> _TASK TO CARRY OUT_: Copy out only the lines from the one with "Screen dimensions: 718x604 Task: Click the orange" through the end of the items, requests included. Multiply every coordinate in the answers by 1.9 and round each to a whole number, with halves rounding up.

> _THE INPUT_:
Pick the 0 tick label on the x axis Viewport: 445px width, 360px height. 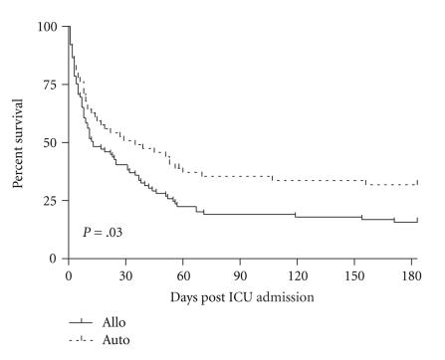point(69,275)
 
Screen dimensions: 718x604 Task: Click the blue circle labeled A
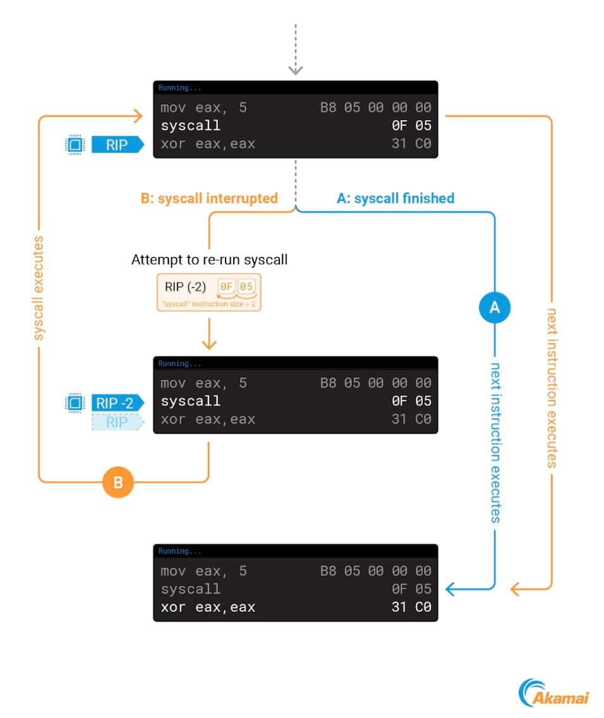(x=495, y=307)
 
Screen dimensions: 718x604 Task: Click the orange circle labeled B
(x=118, y=482)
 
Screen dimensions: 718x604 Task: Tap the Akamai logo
(x=553, y=692)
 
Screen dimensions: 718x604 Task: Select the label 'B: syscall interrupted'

> _FINISHED ANSWER_:
Screen dimensions: 718x604 Task: Click the orange circle labeled B
(x=224, y=916)
 
Screen dimensions: 718x604 Task: Tap the Akamai logo
(x=1051, y=1315)
 
Screen dimensions: 718x604 Task: Select the label 'B: syscall interrupted'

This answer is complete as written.